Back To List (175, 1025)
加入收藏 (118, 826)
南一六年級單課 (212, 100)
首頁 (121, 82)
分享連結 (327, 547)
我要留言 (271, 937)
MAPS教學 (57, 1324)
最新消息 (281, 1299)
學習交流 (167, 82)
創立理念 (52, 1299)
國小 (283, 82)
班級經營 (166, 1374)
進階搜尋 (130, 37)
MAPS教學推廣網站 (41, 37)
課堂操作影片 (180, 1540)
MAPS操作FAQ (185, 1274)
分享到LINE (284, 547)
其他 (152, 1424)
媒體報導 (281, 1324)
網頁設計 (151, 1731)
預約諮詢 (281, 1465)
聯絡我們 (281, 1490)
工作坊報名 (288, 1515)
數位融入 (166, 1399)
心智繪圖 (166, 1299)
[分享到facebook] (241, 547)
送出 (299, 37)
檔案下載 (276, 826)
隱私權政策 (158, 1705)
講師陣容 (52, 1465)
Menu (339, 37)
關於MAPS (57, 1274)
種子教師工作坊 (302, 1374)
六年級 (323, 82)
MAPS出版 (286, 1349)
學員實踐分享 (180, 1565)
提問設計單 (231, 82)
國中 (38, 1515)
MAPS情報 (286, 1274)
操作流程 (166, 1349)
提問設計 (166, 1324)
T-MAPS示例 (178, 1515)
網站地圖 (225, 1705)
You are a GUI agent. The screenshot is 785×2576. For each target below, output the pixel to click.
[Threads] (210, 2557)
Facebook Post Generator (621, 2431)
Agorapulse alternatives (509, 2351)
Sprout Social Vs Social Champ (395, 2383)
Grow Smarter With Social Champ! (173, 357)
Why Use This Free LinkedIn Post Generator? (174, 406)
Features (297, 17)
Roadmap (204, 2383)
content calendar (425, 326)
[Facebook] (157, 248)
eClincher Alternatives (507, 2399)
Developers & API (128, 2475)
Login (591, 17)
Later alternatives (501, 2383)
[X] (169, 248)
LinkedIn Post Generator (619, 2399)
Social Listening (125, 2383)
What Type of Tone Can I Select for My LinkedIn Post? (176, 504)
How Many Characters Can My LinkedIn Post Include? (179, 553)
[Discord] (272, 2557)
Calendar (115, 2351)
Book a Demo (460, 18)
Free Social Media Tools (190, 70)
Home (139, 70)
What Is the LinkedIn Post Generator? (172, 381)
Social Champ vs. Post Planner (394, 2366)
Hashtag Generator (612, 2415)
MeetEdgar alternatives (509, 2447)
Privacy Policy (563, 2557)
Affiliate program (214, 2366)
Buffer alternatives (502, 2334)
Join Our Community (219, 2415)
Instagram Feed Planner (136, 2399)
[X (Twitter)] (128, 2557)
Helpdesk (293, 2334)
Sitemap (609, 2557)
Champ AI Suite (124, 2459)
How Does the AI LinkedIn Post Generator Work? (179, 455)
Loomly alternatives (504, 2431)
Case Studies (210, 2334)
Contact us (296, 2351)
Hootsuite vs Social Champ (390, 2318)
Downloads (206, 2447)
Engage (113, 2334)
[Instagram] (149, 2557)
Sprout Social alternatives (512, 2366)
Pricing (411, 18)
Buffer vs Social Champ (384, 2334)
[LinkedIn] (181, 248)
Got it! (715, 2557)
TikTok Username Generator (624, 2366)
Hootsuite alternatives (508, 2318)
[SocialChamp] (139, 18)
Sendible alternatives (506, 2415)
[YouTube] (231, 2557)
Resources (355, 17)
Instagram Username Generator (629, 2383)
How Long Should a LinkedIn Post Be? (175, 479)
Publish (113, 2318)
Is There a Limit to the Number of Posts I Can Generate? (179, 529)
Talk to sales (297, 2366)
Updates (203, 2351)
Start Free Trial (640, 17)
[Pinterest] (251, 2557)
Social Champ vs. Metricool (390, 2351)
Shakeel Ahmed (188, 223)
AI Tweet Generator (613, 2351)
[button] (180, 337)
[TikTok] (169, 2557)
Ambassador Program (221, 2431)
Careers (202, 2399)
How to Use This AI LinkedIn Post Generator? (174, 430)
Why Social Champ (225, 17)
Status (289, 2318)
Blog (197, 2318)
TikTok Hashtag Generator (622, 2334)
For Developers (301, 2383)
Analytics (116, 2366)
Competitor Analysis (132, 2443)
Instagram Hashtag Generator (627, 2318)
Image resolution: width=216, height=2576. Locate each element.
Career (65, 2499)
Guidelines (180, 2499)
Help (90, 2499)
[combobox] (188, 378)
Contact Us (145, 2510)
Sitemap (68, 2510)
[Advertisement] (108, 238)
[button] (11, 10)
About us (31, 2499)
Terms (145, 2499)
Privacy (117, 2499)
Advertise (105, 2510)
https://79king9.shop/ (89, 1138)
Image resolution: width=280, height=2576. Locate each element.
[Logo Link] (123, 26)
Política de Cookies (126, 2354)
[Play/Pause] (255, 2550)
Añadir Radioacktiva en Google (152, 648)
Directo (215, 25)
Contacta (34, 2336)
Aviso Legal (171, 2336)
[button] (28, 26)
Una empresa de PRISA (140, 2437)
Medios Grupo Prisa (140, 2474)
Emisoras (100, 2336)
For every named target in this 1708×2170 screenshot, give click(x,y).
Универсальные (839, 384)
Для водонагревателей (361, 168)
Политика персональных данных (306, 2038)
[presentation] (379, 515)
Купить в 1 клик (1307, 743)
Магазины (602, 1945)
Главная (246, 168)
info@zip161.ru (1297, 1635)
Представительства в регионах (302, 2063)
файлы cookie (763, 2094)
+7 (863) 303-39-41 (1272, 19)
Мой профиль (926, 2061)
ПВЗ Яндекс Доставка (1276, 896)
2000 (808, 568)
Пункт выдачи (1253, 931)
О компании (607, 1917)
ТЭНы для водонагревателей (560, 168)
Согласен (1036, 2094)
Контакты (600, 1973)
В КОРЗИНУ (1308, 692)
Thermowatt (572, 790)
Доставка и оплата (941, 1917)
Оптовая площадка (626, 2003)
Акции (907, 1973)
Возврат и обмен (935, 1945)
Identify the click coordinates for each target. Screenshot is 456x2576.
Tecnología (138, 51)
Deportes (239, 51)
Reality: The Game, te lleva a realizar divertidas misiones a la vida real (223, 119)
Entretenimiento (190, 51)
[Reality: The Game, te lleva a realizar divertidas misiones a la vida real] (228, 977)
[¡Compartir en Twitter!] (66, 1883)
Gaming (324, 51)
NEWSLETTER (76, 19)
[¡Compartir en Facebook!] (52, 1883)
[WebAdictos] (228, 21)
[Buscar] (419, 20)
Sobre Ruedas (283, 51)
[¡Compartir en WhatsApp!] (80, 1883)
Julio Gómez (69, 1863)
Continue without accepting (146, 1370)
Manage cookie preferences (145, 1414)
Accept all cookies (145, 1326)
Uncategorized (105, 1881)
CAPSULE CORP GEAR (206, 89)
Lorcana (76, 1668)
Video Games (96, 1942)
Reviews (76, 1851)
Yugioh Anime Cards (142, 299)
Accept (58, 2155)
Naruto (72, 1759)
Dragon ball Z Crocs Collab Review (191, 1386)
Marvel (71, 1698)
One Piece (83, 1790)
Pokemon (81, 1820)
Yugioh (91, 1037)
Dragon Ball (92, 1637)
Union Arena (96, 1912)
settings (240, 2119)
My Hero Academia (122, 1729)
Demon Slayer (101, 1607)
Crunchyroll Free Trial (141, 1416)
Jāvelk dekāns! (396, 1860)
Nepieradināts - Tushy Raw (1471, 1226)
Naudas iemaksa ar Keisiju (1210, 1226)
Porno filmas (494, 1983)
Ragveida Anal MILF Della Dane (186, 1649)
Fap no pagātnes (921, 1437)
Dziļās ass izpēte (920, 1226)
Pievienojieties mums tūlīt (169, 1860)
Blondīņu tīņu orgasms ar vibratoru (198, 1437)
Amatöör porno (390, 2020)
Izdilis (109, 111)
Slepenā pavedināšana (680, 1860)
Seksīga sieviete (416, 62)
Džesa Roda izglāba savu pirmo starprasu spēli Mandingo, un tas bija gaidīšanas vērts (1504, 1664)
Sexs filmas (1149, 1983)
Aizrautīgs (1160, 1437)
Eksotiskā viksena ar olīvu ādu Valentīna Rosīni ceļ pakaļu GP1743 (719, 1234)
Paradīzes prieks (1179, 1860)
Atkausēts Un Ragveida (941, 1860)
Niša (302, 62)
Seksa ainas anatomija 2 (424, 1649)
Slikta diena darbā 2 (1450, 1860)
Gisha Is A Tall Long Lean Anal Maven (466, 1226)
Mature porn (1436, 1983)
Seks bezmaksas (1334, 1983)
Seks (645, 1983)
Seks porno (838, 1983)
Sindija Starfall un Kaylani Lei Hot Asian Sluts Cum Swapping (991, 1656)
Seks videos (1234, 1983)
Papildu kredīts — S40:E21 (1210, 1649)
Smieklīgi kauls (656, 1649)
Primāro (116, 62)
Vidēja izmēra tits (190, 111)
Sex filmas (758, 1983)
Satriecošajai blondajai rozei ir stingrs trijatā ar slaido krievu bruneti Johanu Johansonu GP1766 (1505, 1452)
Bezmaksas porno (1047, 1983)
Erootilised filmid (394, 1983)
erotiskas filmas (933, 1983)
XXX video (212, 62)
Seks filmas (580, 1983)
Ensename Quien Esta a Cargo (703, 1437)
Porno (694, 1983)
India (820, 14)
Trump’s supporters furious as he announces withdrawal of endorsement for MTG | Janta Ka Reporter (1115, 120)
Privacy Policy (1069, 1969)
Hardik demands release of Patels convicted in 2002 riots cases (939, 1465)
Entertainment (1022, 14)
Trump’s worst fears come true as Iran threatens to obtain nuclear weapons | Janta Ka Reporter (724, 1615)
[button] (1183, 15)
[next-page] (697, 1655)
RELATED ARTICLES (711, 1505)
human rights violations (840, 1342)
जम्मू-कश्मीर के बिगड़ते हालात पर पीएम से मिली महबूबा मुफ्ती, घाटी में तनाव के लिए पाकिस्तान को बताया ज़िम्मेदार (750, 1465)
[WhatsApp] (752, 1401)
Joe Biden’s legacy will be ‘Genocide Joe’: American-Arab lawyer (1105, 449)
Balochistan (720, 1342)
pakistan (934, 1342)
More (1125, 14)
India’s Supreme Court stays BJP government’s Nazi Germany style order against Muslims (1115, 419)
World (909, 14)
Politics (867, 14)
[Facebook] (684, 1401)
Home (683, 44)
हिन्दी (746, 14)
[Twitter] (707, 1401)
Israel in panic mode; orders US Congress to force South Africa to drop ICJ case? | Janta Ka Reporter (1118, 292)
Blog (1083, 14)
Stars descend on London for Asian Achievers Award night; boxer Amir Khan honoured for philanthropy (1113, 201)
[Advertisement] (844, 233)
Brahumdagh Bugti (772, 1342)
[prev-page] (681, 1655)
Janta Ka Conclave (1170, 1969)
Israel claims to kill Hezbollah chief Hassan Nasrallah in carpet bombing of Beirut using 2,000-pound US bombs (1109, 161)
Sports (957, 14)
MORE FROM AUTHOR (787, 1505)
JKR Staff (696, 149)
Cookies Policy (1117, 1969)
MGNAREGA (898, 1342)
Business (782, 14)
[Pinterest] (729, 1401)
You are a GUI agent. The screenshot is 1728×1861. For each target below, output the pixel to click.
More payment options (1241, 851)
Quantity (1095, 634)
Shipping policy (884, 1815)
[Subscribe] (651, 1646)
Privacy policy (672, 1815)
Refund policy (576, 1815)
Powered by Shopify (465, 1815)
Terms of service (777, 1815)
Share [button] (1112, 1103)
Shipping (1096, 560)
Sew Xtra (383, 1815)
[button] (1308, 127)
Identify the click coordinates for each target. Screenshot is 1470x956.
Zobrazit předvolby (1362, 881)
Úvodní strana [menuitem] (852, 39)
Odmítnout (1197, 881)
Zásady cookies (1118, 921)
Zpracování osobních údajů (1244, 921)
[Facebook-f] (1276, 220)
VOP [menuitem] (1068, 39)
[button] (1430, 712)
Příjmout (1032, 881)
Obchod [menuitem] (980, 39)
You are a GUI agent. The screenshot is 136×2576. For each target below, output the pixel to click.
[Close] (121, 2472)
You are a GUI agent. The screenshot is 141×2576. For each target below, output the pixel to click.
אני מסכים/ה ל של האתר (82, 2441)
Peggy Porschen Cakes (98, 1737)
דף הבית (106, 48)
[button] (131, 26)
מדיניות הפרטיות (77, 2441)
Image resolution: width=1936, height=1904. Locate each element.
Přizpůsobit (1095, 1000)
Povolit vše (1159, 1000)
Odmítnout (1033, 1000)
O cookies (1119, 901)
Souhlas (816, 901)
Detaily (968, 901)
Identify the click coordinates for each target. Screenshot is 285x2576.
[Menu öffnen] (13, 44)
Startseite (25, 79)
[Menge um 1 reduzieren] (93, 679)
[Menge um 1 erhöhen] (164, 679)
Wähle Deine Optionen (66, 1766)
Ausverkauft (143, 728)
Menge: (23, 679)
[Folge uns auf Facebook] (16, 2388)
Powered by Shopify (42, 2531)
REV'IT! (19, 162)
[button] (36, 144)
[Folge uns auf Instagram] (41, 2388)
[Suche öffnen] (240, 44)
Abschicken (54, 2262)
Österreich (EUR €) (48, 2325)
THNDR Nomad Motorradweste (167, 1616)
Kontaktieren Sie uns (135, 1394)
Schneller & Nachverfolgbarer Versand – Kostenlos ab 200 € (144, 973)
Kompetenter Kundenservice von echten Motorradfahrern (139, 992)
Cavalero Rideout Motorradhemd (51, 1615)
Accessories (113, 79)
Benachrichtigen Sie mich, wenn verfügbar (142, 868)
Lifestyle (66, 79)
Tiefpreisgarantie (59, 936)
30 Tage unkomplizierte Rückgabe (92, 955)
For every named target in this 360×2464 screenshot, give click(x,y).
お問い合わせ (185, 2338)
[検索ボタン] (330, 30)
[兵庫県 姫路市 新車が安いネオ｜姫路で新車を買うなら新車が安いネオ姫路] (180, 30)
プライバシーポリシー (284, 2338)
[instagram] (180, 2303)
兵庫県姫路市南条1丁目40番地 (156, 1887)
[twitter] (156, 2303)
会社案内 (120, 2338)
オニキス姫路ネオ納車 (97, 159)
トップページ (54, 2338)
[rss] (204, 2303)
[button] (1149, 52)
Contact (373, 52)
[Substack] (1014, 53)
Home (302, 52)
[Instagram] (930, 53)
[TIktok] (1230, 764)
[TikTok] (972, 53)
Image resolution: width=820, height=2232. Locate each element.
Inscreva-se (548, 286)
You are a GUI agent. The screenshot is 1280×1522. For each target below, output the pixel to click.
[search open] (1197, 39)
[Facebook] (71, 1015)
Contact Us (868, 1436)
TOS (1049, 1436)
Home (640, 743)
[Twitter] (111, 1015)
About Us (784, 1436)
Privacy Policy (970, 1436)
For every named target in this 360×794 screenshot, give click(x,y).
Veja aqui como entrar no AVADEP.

────────────────

- **WHAT THE EXERCISE ASKS**
Pull each line that includes the word "LinkedIn" out of the material above.

- **YOUR RESPONSE**
Why Use This Free LinkedIn Post Generator? (174, 406)
LinkedIn Post Generator (619, 2399)
What Type of Tone Can I Select for My LinkedIn Post? (176, 504)
How Many Characters Can My LinkedIn Post Include? (179, 553)
What Is the LinkedIn Post Generator? (172, 381)
How Does the AI LinkedIn Post Generator Work? (179, 455)
[LinkedIn] (181, 248)
How Long Should a LinkedIn Post Be? (175, 479)
How to Use This AI LinkedIn Post Generator? (174, 430)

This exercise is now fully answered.